Yesterday I had the pleasure of introducing the Machinto Project with two Grade 7 teachers (Erin and Christina) and their classes. These teachers were interested in a meaningful project that integrates technology and I had heard lots about Machinto so we decided to try it! If you’ve never done a global project, and you have access to at least one computer in your school…you want to try this! The use of technology will ‘thin’ the walls of your classroom (as Will Richardson would say) and enable your students to connect with learners and teachers from around the world.
Machinto is a project hosted at iEARN.org and coordinated by 2 teachers, Mali Bickley from Ontario, and Yoko Takagi from Japan, based on a picture book called Machinto written by Ms. Miyoko Matsutani. As you watch the slideshow that Mali has posted at www.machinto.org, you’ll quickly get an idea about the details and timeline of the project. Essentially, Machinto has three phases:
After a teacher signs up to the project and receives the storybook from Mali, they read the story and begin to post their reflections about the book up on the Machinto forums at iEARN beginning conversations with the other students reading the book in other parts of the world. We used a great graphic organizer that Erin created in order to have students record their words and pictures about…I see…I feel…I wonder…and the student had many questions that arose after our first experience with the story.
In phase two, students will connect with another class in one of the participating countries (Canada, United States, Russia, Slovenia, Argentina, Japan) and will have a video conference. Students and teachers are free to decide how they’d like to introduce themselves to their friends across the world. Students begin to post their artwork, reflections and poems up to the Machinto website as they share what they learn about this story and begin thinking about children who live in parts of the world that are experiencing conflict.
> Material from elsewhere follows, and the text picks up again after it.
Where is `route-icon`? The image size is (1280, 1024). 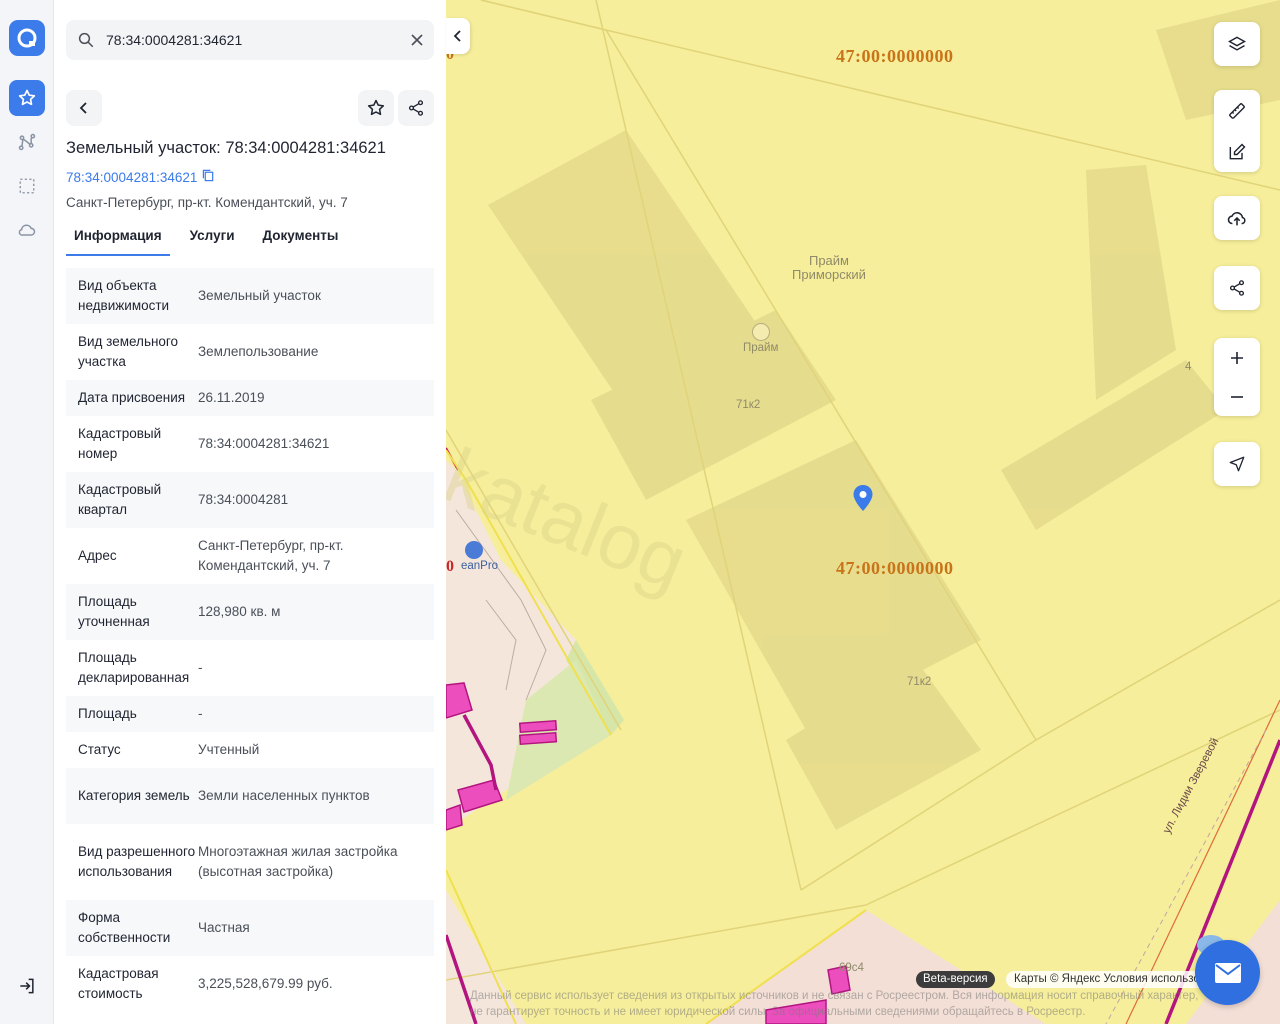
route-icon is located at coordinates (27, 142).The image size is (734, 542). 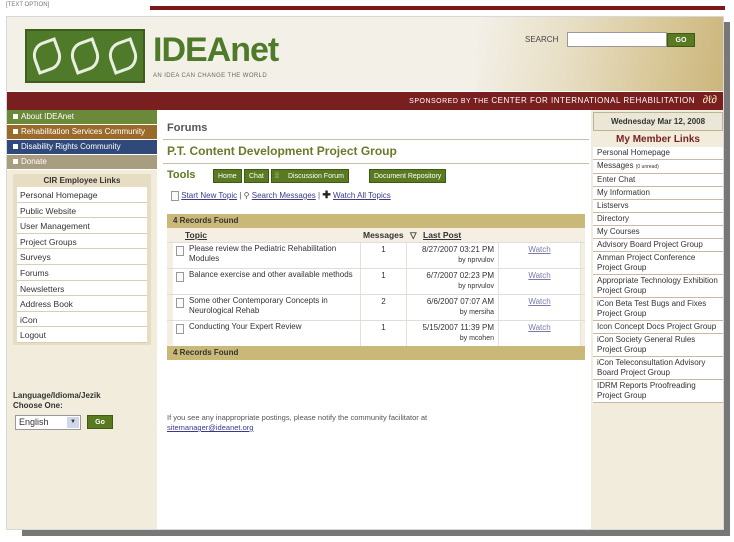 I want to click on last-post-date: 5/15/2007 11:39 PM, so click(x=458, y=328).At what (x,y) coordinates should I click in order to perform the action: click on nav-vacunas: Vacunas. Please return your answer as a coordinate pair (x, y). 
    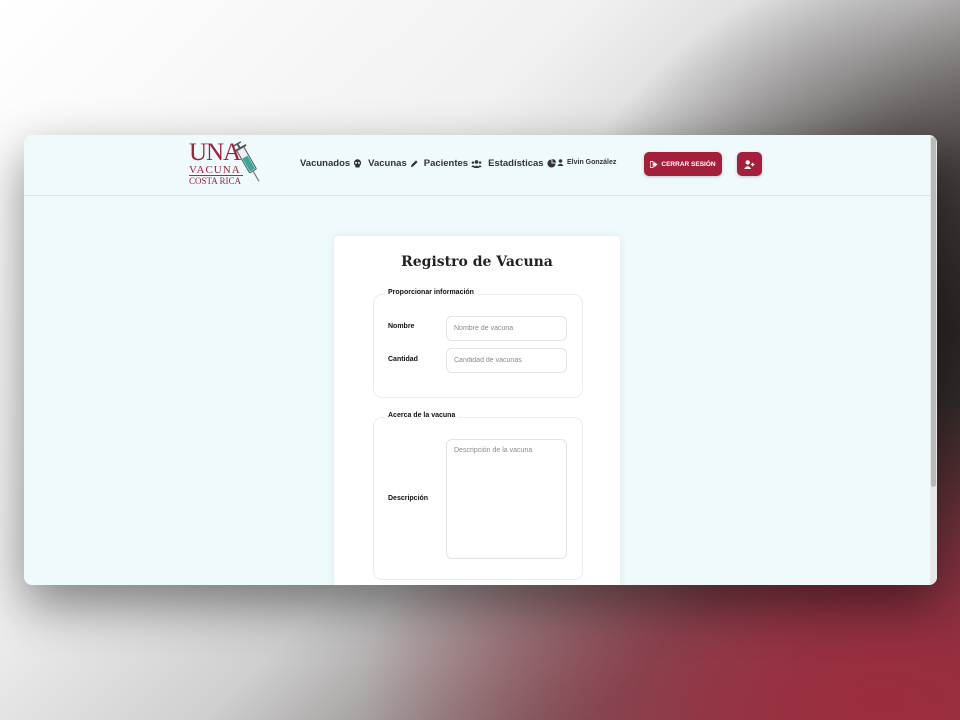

The final phase involves creating some storybooks that will be sent to children who are living in conflict zones today. These stories are photographed and posted on the Machinto website, and then are sent to the war zones as messages of peace from our students.
A global project like Machinto is an authentic, integrated, meaningful inquiry into the lives of other children around the world. These teachers won’t just be “doing” character education, they will be giving their students a broader, more meaningful understanding about what the lives of some children in war zones might be like. Curriculum expectations from language arts, media, visual art, geography and history have a part in this global project that is enhanced through the use of technology.
My experience with these kinds of projects is that students really take ownership and make connections outside of the classroom. While the project organizers provide a basic outline or structure that includes suggestions and timelines, students often come up with other ideas, questions, and activities that they’d like to explore over the year and I love to see this passion and engagement coming from them to direct their own learning. I urge you to try a global project with your students, or if you have, please share them here in the comment section so that teachers can hear about some new ones!